* HOW TO COMPLETE THIS TASK: How many of the lines below include "name"? Give the number and no other words.
*** Opening DATA EXTRACT ***
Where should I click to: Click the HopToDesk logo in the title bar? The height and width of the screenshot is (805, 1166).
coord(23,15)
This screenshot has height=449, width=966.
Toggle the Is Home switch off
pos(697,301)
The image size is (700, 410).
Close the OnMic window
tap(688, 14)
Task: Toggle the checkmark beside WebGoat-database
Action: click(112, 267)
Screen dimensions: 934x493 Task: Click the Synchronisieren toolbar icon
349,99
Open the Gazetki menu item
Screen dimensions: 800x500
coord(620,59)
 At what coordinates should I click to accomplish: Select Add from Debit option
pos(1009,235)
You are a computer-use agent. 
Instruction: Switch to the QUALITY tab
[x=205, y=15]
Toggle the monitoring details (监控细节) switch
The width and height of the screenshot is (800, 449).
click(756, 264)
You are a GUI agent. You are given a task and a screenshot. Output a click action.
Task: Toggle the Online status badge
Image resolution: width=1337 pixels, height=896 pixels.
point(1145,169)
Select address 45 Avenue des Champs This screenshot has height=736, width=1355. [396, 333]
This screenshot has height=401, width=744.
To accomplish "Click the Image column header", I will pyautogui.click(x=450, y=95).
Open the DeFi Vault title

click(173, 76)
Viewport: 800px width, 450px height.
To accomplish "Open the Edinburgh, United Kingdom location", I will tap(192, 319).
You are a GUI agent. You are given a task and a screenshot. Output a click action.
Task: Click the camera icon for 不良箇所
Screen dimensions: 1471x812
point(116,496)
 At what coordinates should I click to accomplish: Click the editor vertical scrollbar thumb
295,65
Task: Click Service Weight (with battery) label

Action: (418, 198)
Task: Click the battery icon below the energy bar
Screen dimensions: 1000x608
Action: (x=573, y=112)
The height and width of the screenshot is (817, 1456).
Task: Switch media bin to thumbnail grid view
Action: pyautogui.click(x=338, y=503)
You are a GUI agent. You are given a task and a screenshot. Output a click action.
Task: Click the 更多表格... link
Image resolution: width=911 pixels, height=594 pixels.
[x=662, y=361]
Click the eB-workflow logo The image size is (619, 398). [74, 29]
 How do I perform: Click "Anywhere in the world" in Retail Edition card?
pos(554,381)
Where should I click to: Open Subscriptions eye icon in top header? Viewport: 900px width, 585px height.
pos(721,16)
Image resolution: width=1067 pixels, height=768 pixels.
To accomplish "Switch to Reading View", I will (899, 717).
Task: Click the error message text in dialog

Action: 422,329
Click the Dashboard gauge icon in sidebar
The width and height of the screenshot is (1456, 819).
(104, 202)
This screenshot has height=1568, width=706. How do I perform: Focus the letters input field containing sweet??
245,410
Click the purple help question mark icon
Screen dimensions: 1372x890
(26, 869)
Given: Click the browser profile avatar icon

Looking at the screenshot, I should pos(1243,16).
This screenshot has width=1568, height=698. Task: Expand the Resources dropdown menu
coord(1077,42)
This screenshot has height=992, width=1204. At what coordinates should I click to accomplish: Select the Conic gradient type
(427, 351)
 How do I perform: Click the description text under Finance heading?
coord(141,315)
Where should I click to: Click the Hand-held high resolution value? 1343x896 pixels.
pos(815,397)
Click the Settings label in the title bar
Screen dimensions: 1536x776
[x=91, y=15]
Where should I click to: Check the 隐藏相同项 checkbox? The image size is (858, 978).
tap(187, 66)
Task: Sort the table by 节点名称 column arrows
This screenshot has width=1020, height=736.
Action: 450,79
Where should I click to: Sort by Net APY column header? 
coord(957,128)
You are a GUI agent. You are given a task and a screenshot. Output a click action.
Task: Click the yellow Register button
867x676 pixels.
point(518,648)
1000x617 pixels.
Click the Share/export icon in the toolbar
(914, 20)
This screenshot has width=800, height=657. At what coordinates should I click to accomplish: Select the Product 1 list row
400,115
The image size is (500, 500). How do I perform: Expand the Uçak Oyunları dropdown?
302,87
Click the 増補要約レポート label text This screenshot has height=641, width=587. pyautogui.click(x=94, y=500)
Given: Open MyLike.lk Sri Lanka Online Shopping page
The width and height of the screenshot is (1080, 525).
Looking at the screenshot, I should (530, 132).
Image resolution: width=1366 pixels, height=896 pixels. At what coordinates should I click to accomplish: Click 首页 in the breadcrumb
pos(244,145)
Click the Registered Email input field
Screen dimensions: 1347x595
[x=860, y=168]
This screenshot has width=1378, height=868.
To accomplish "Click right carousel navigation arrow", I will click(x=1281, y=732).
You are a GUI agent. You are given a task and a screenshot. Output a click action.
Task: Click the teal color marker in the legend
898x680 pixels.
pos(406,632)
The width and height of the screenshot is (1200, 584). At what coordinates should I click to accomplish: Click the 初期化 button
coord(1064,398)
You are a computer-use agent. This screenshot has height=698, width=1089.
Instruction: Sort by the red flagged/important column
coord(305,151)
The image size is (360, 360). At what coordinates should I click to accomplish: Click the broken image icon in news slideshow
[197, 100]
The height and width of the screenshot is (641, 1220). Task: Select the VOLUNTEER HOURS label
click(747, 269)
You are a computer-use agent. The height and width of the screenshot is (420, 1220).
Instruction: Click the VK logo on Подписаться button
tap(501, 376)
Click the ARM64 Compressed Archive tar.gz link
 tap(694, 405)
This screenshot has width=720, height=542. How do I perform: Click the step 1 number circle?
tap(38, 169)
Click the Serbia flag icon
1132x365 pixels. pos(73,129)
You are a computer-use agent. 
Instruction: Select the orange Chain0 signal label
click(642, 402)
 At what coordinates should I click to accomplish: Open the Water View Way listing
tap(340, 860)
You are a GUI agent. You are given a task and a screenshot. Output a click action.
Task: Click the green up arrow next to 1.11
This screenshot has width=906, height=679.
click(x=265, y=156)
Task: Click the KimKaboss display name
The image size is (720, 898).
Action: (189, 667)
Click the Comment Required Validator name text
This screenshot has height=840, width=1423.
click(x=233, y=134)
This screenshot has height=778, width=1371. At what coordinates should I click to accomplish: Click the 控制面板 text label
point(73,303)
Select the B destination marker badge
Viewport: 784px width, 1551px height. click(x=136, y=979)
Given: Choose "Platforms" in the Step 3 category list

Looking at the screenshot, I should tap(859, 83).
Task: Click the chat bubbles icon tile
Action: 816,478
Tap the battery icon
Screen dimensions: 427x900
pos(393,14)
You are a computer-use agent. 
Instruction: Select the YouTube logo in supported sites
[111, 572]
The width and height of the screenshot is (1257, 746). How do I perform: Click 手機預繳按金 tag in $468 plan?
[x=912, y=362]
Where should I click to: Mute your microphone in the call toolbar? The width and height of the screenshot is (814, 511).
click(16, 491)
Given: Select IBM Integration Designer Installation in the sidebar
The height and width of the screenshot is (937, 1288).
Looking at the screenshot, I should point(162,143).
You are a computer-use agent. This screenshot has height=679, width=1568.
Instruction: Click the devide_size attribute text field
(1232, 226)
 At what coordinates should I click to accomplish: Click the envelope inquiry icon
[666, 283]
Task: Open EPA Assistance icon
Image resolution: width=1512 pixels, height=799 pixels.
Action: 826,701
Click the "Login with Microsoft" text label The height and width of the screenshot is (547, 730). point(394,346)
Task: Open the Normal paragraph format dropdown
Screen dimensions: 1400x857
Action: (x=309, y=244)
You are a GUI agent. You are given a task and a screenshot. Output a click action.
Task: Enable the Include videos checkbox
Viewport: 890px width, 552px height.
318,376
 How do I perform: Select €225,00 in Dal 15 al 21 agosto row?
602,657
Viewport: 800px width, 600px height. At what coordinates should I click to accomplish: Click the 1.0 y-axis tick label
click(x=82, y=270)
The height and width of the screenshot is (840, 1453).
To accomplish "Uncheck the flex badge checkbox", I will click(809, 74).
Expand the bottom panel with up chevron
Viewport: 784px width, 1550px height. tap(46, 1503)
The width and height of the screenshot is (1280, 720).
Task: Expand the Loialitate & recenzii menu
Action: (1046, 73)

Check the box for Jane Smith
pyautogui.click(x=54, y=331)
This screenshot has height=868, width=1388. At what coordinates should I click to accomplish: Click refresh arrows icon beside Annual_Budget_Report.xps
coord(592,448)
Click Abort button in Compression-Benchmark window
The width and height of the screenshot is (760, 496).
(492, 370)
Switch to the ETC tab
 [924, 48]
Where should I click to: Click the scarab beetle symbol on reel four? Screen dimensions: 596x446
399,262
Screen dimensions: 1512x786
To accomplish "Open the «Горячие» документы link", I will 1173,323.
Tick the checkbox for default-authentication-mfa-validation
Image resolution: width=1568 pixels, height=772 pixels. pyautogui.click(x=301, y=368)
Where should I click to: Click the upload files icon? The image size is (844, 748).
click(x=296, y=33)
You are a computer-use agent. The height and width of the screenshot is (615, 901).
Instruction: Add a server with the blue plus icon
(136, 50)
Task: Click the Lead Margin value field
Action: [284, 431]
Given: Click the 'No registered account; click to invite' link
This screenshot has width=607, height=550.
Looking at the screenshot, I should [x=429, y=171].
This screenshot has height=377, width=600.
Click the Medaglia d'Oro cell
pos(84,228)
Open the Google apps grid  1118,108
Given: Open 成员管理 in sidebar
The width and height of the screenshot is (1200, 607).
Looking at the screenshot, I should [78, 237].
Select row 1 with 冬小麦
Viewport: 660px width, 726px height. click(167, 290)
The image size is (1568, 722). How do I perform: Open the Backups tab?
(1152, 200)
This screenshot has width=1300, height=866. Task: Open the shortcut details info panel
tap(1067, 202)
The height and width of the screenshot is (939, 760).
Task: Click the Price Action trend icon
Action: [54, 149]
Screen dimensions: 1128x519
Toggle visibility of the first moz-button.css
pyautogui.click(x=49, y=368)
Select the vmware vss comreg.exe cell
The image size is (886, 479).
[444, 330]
*** Closing DATA EXTRACT ***
* THE ANSWER: 2